Cuban digital film-making

Louis Proyect lnp3 at
Thu Apr 18 11:24:17 MDT 2002

NY Times, April 18, 2002

A Cuban Filmmaker Gets His Voice Back


Humberto Solás, the honoree of this year's Havana Film Festival New York,
opening today with his "Honey for Oshun," is producing a festival of his
own. It will be the Poor Film Festival, a celebration of low-budget movies
and the digital technology that makes them possible.

Mr. Solás, 60, a director for more than 40 years and one of the most
admired in Latin America, said that "Honey," his new film, was delayed by
economic hardships that had shrunk film production in his native Cuba to
three movies a year in the 1990's, down from as many as 15 the previous

He says he is among those who have been able to restart or start their
careers thanks to digital video and its lower costs comparable to film.

"Honey," the first digital film out of Cuba and Mr. Solás's first film in
10 years, represents not only his comeback, Mr. Solás said, but the promise
of a technology that gives access, and greater independence and artistic
freedom, to filmmakers everywhere who cannot get financing or must rely on
co-productions with other countries to sidestep money troubles.

More crucially, he said, digital filmmaking, which captures images on
digital videotape rather than on 35-millimeter film, ensures that more
voices can be heard. 

"Digital film has the virtue of democratizing a profession that up to now
has been very elitist," said Mr. Solás, who has scheduled his low-budget
festival for November in Gibara, Cuba.
++++++
### Challenges
**a)** In the article on Cuban digital filmmaking, reproduce the passage from "Humberto Solás, the" to "makes them possible.", changing "Poor Film Festival" to "Low-Budget Film Festival".
**b)** Answer these from the article on Cuban digital filmmaking:
(i) When and where is Mr. Solás's low-budget festival scheduled to take place?
(ii) How many years had passed since Mr. Solás's previous film when "Honey" came out?
(iii) What does digital filmmaking capture images on instead of 35-millimeter film?
**c)** Carry the article on Cuban digital filmmaking forward from its final sentence.

### Source material
++++++
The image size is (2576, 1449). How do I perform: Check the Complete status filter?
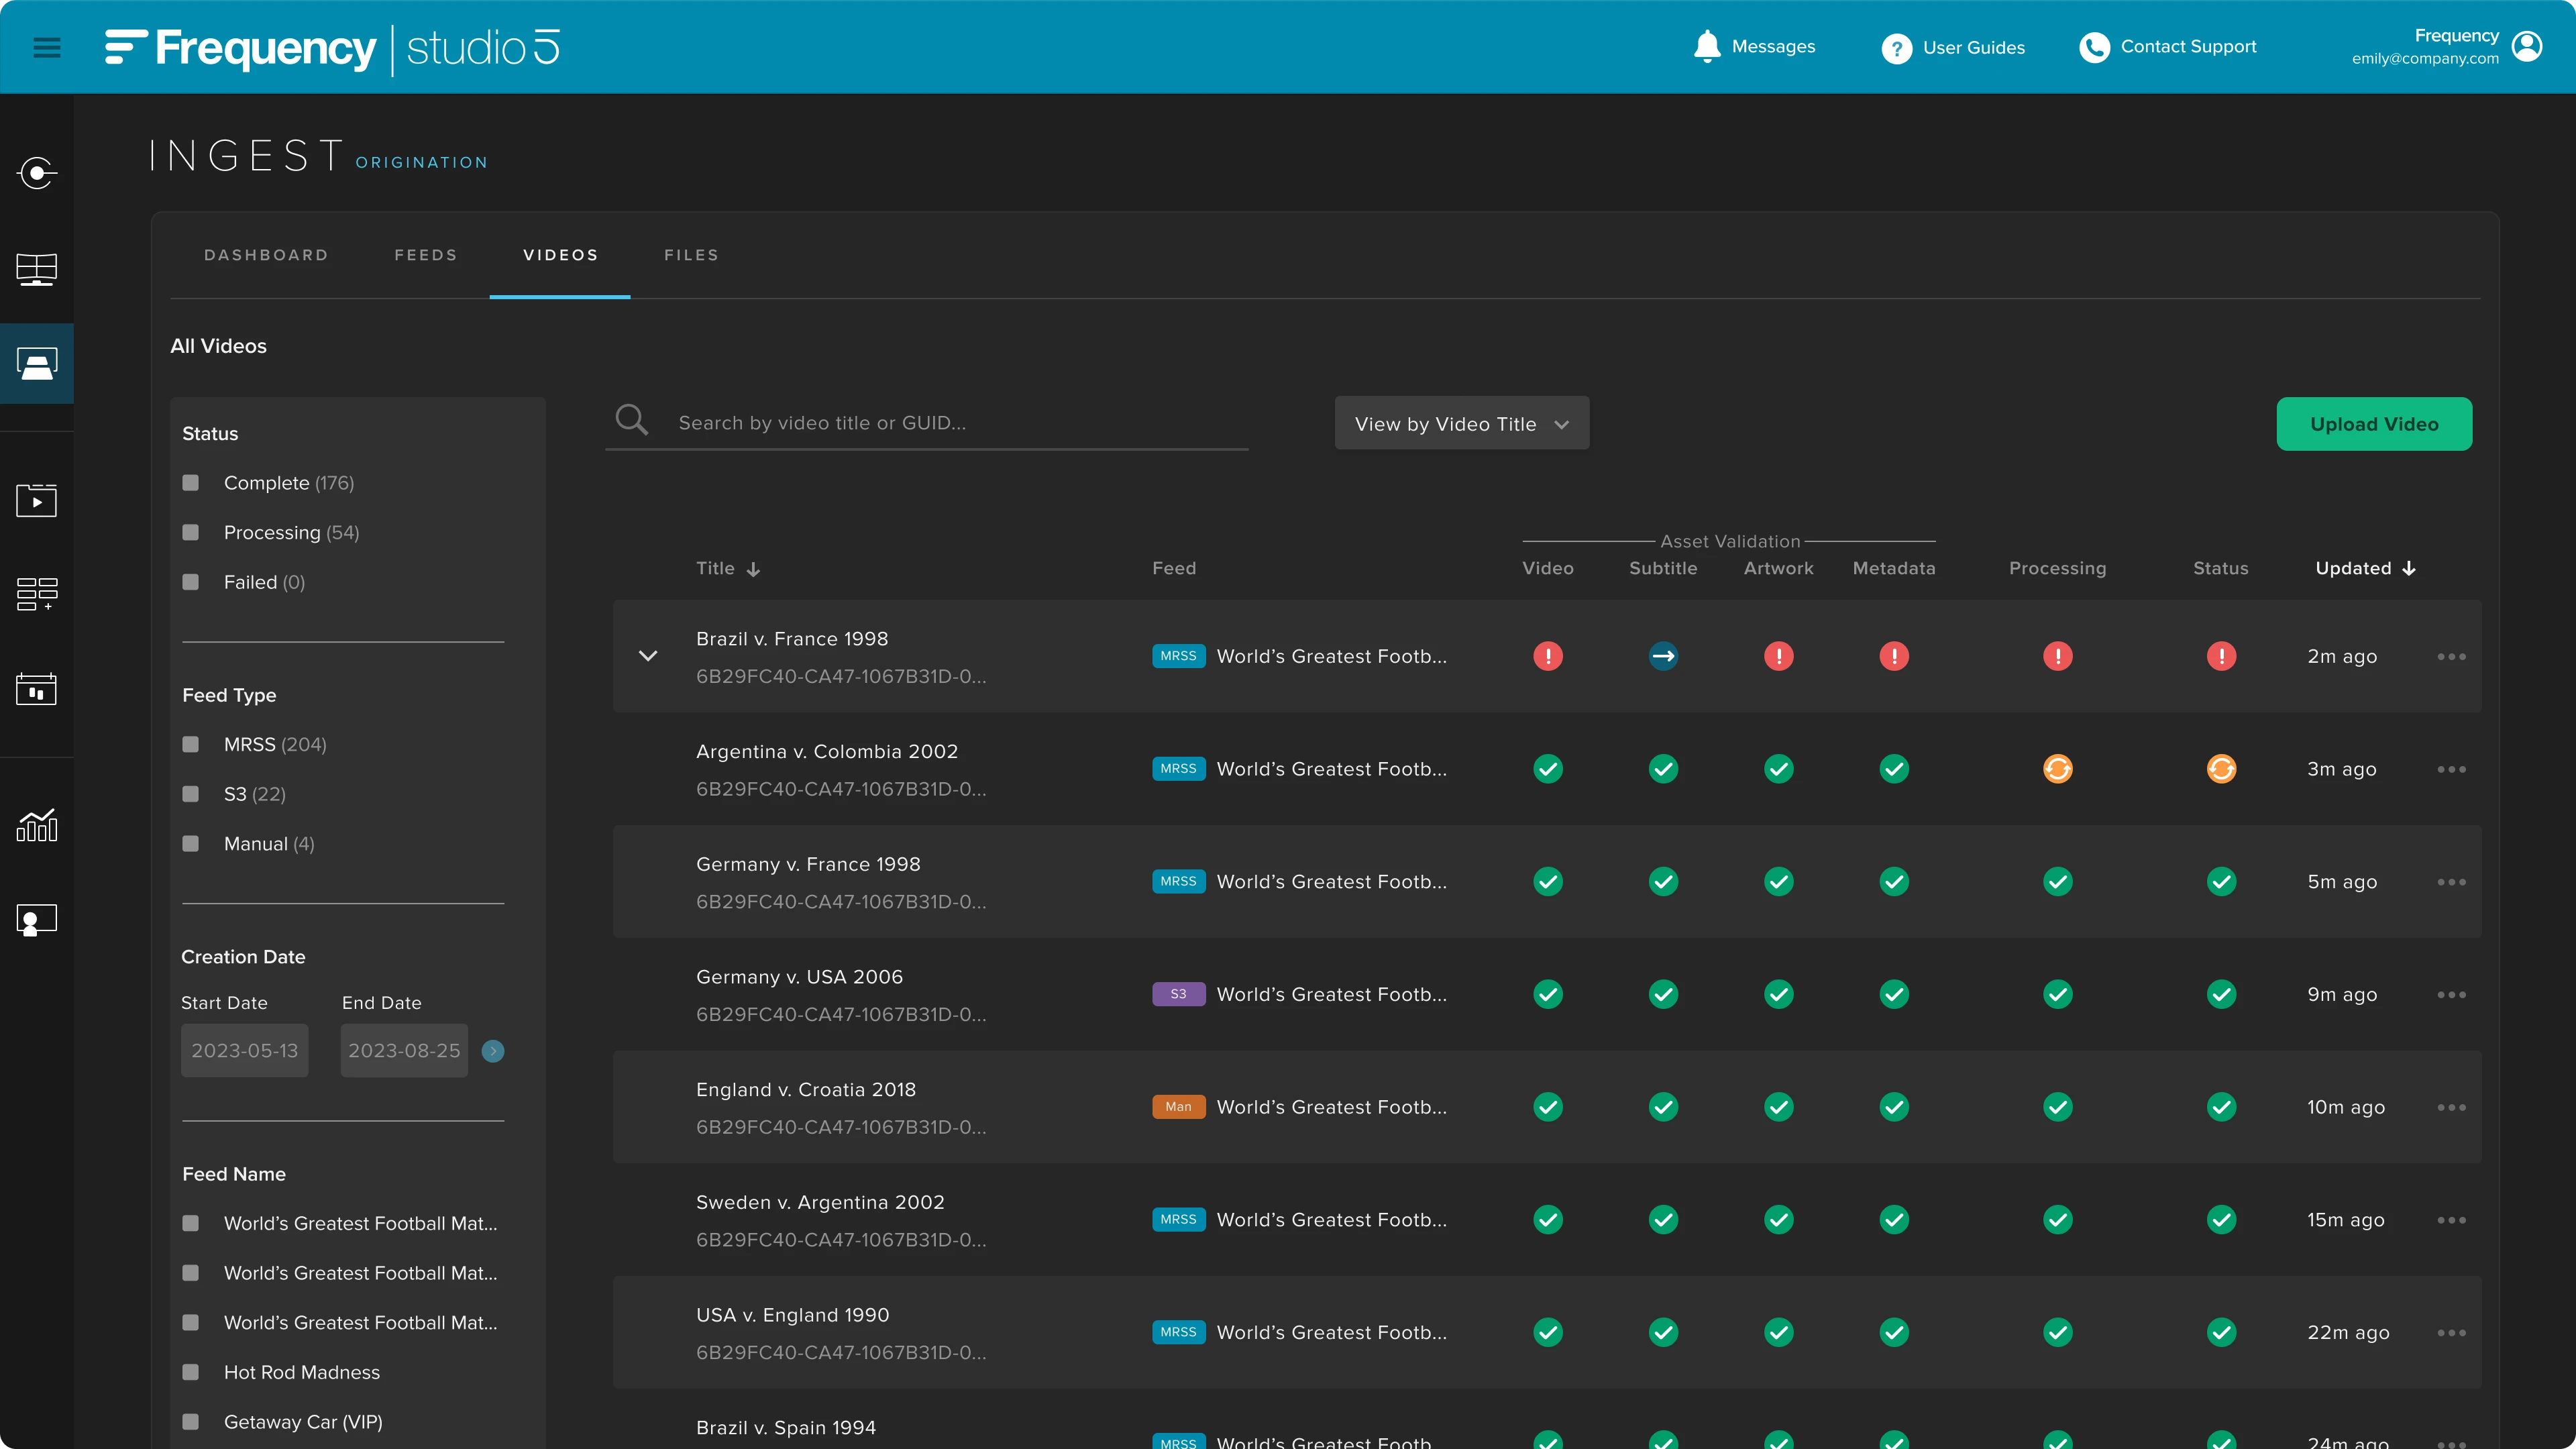point(191,483)
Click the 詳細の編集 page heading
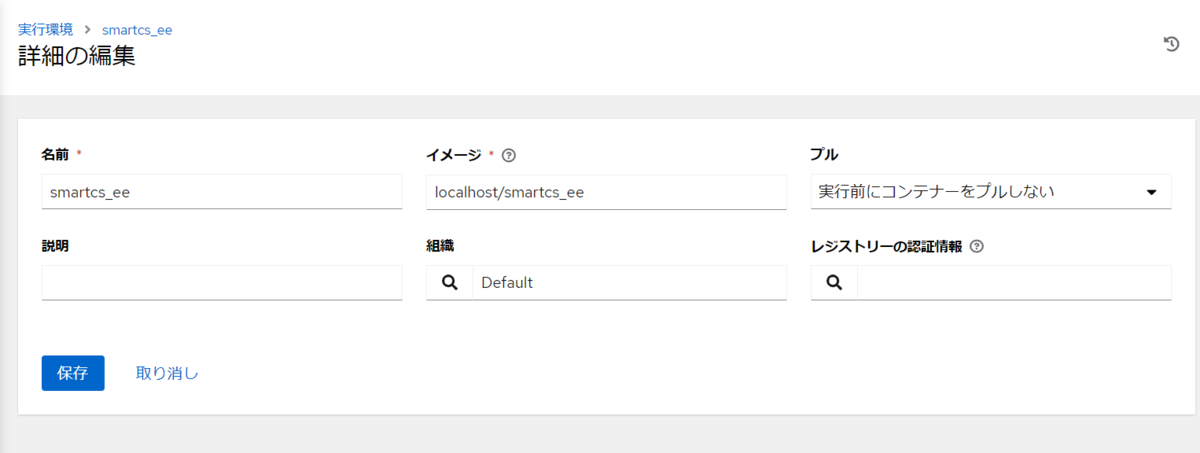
++++++
### Responses for each task
**a)**
Humberto Solás, the honoree of this year's Havana Film Festival New York,
opening today with his "Honey for Oshun," is producing a festival of his
own. It will be the Low-Budget Film Festival, a celebration of low-budget movies
and the digital technology that makes them possible.

**b)**
(i) In November, in Gibara, Cuba.
(ii) 10 years.
(iii) Digital videotape.

**c)**
In Hollywood, the likes of Ben Affleck to George Lucas also laud digital
filmmaking for making movies cheaper to produce and show and for
encouraging innovation. But in Latin America and other places where
financing productions is the main struggle even for proven filmmakers, the
new technology can mean having a cinema industry at all. 

Mr. Solás said that "Honey" cost $200,000, a third of what it would have
taken to shoot it using traditional film. 

Digital cameras are "the difference between making a movie or not making it
at all," the Argentine director Eliseo Subiela said, adding, "The use of
new technologies is a question of survival for certain cinema."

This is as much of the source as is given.